Scientific classification
- Kingdom: Animalia
- Phylum: Chordata
- Class: Actinopterygii
- Order: Siluriformes
- Family: Austroglanididae
- Genus: Austroglanis
- Species: A. barnardi
- Binomial name: Austroglanis barnardi (P. H. Skelton, 1981)

= Austroglanis barnardi =

- Authority: (P. H. Skelton, 1981)
- Conservation status: EN

Species of fish

Austroglanis barnardi, also known as the spotted rock-catfish or Barnard's rock-catfish, is an endangered species of catfish (order Siluriformes). It is one of three members of the family Austroglanididae.

== Biology ==
A. barnardi has a 12-year generation time but nothing more is known about reproduction within the species. It feeds on aquatic insects, benthic invertebrates and other small fishes.

== Habitat ==
This species is endemic to South Africa and is found only in freshwater bodies of subtropical climate. It has only been recorded from the Thee, Noordhoeks and Hex Rivers, which are all small tributaries of the Clanwilliam Olifants River System in the Western Cape, South Africa. It is extremely uncommon in the two streams it inhabits. A. barnardi inhabits riffles among loosely bedded rocks and coarse sand. Its preferred water depth is between 10-60 centimeters. Other species that occur in this area include Pseudobarbus phlegethon, Barbus calidus, and Austroglanis gilli.
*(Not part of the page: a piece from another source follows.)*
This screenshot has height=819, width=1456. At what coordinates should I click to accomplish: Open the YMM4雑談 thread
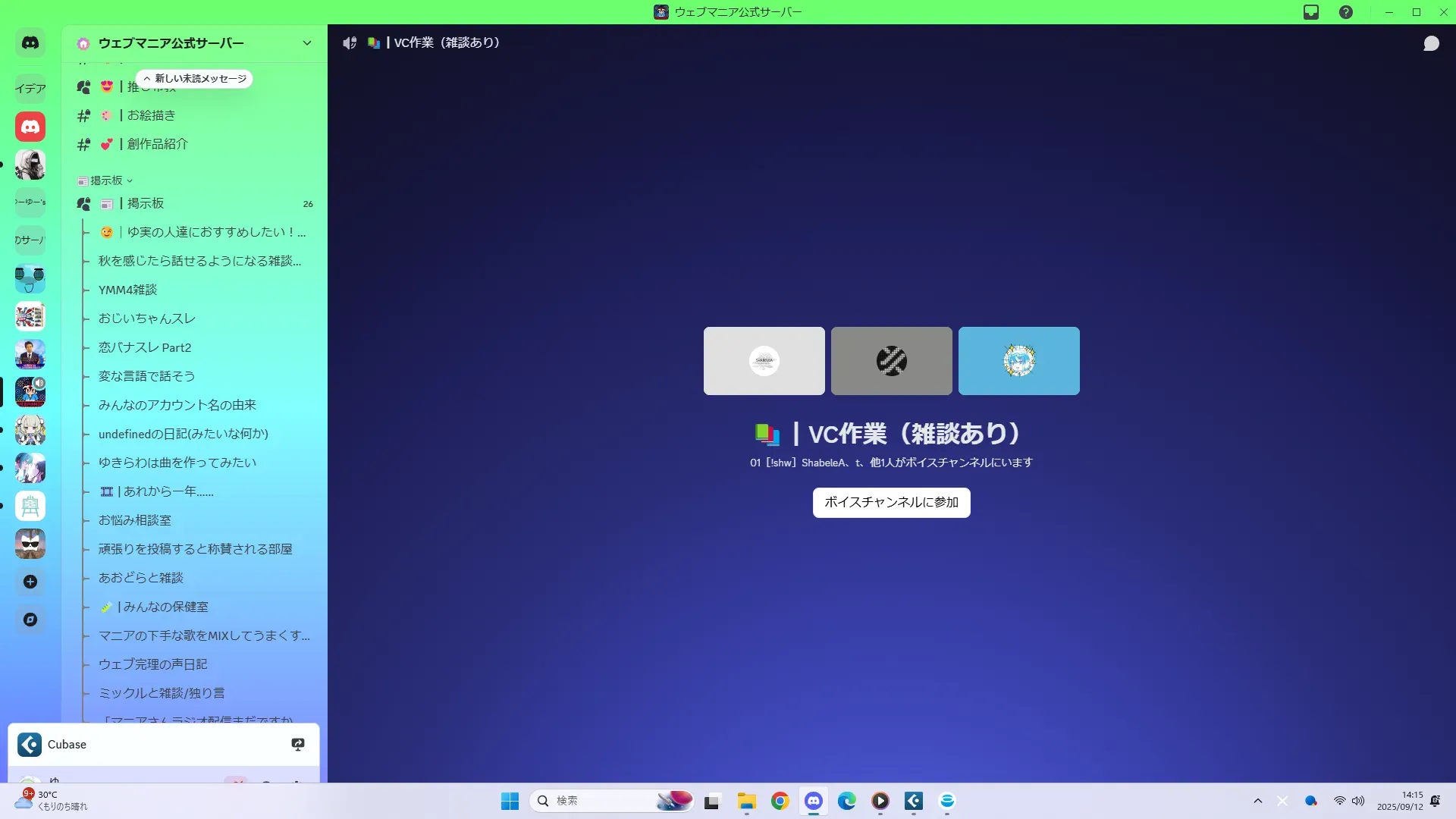(x=127, y=290)
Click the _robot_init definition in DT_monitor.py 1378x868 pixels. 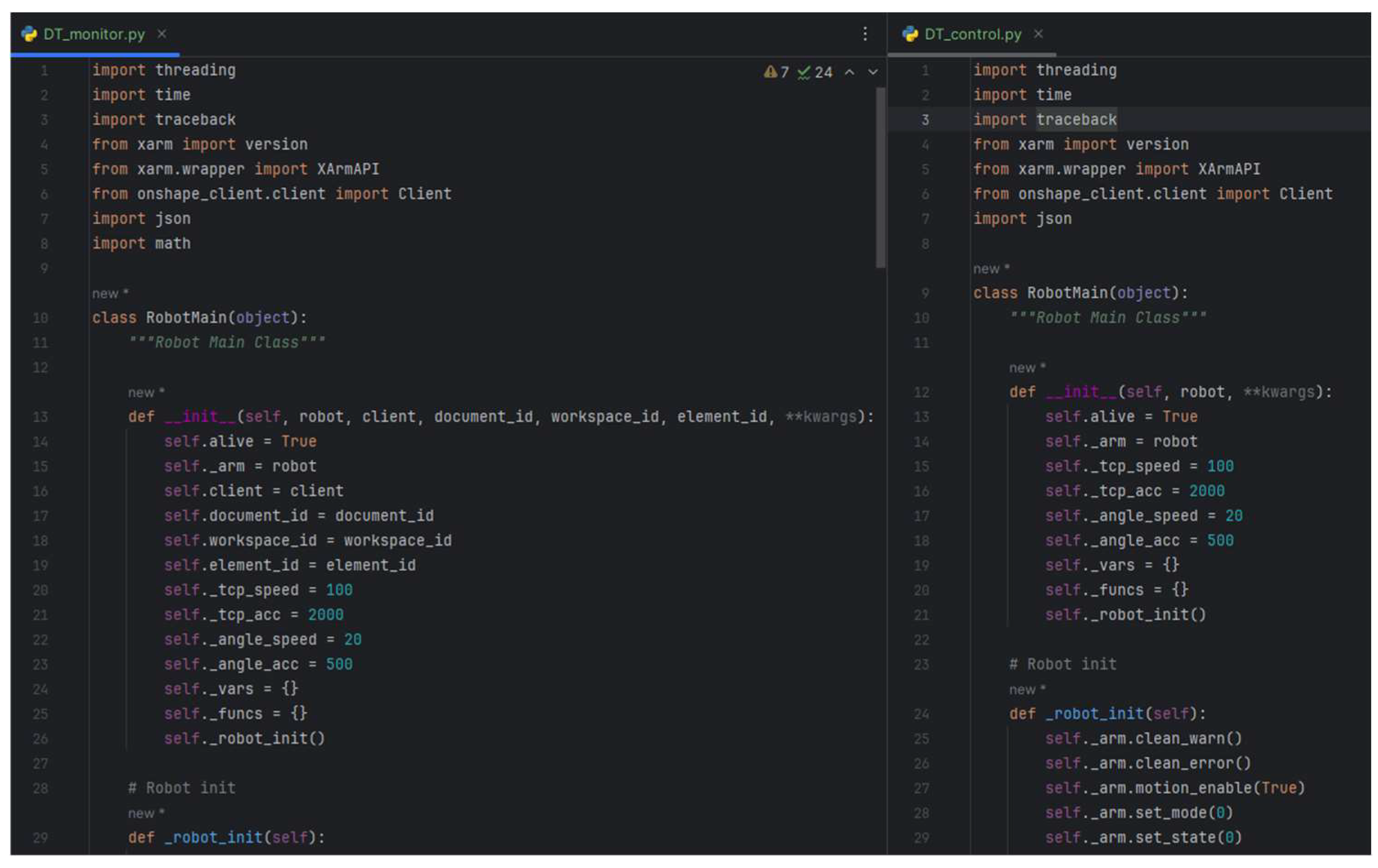213,838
== Physical description ==
The fish reach a maximum length of 8 cm SL. The head is flattened with a broad snout, and the eyes are located on the top of the head. The mouth is located on the underside of the head along with fleshy lips. It has three pairs of barbels. It has short, round fins accompanied by weak, curved spines on the pectoral and dorsal fins. Their color is golden-brown with dark brown blotches.

== Threats ==
A. barnardi is threatened by various forms of habitat destruction such as stream channelization, water abstraction, and sedimentation, all of which reduce the incidence of their obligate riffle habitat. Portions of their river habitat are adjacent to agricultural fields and orchards, so it is likely that pesticides and insecticides affect populations. It has been threatened by the introduction of invasive species such as tilapia, smallmouth bass and the bluegill sunfish.

== Conservation ==
Biologists have discussed many conservation methods. In 2013, an alien fish barrier was constructed across a section of the Noordhoeks River to keep Micropterus species from moving upstream from this section of river. Additionally, invasive spotted bass were removed mechanically from sections of the Thee river between 2010 and 2014. No known populations are currently within the boundaries of any provincial nature reserves.